*** Opening of PROVIDED DATA ***
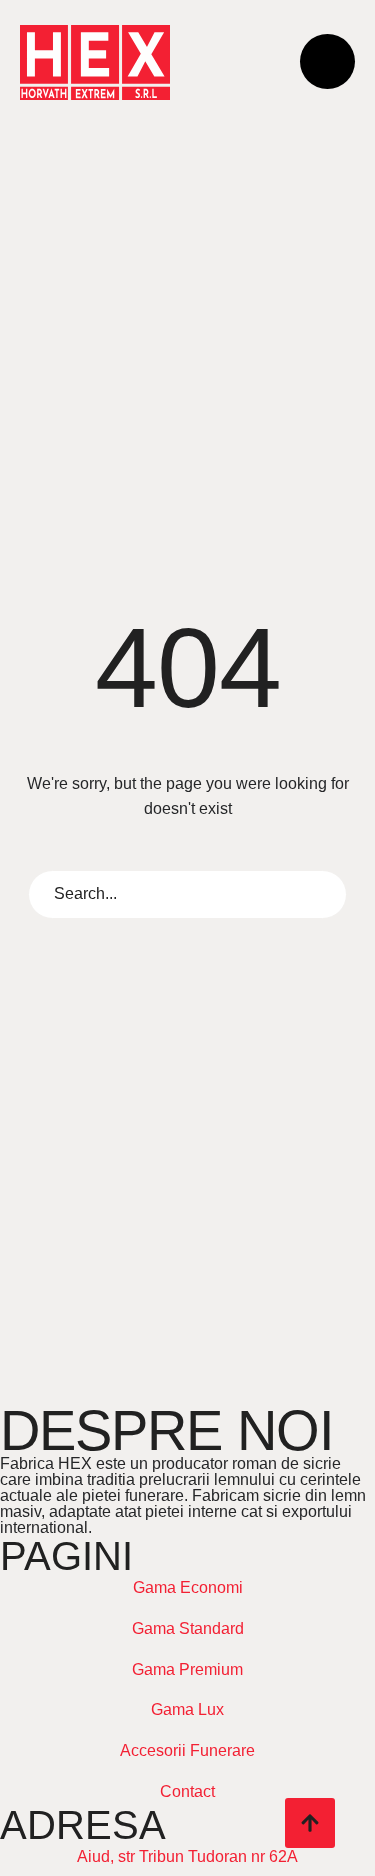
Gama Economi (188, 1587)
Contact (187, 1791)
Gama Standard (188, 1628)
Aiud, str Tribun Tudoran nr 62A (187, 1856)
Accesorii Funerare (187, 1750)
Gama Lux (187, 1709)
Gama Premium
*** Close of PROVIDED DATA ***
Read the entries and show each line that mentions "Gama".

Gama Economi (188, 1587)
Gama Standard (188, 1628)
Gama Lux (187, 1709)
Gama Premium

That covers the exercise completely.